__Source text__
= = =

Wednesday 16 December 2009

Rainbow therapy- the pot of gold





Just for fun, I'm seeing if I can invent a New Age therapy. So I came up with one two minutes ago called Rainbow Therapy, with the half-baked idea that through raindrops and multi-coloured light, it can work miracles, benefiting people with, let's say, cancer, um...um... toxic systems and emotional/spiritual disfunction. Always good to have a well rounded, cover your bases, tick all the boxes approach with this sort of thing. This is truly off the top of my head and unrehearsed.


Now my little thought experiment gets real. I'm going to check and see if it's on the web... and... six million related sites. and it's a bit damn close to reality. Or whatever craziness masquerades as it anyway. 


First off, Rainbow Therapy, which is, variously, 


'(1)  A combination massage and Tibetan energy techniques using 9 highly antimicrobial oils developed by "Tesla" of Lead, South Dakota, designed to bring the body into a higher frequency, electrical alignment and balance.

= = =

__Data extracts__
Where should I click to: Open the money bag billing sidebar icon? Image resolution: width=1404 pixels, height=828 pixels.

= = =

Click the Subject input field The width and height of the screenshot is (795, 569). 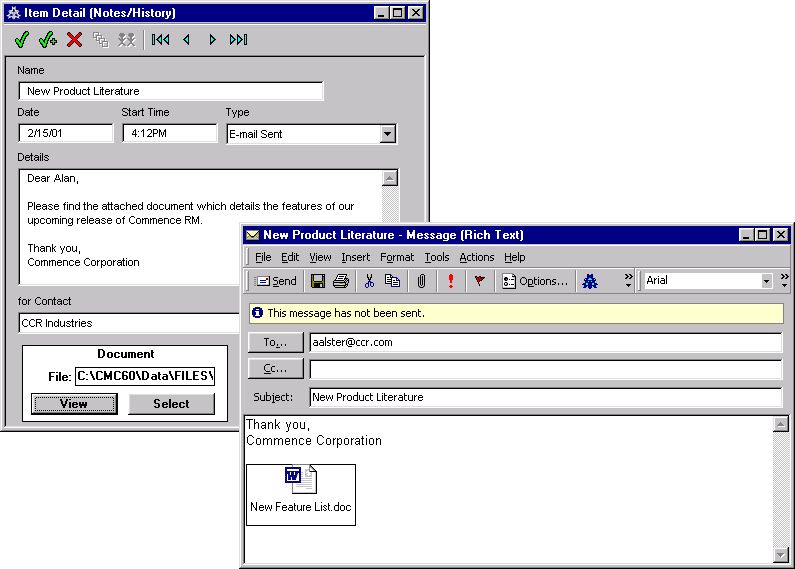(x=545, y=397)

= = =

Continue the blog post about inventing Rainbow Therapy from the point where it stops.

(2)  Massage therapy using stones, a colourchromatherapy wand, sound, flower essences, organic essential plant oils, creative visualization, breath work and intuitive healing, developed by Laurel Gerber of Mt. Shasta, California.


(3)  Any of several therapies using colour, chakras and/or a mixture of oils. 



Ok. That's explained alot.


Or maybe a pimped out version like Crystal Rainbow Therapy- healing with colour, silk scarves and crystals. For anyone looking to 'release negativity and past ties, build confidence, heal a painful condition, or even lose weight.'
Ah hum. I'm going to have try a bit harder. Er...
How about Rodent Therapy... mind you, that would probably come under Animal Therapy (thirty nine million references including over five million for rat therapy by itself.)


Snail Therapy. Nope. It exists. The slime is supposed to get rid of acne scars on hippies' faces. It's been 'proven', too. Silly me. Even after every mad thing I've read, I was actually thinking there would at least still be a limit.  


There must be something. I need to go crazier, if that's possible. Like, really out there crazy eek like a mouse crazy.
Beetle-wing Therapy. Nope. Kids in beetle costumes to help improve motor coordination and sensory dysfunction.
Mobile Phone Therapy. Yup. Cigarette Therapy. Oh yes.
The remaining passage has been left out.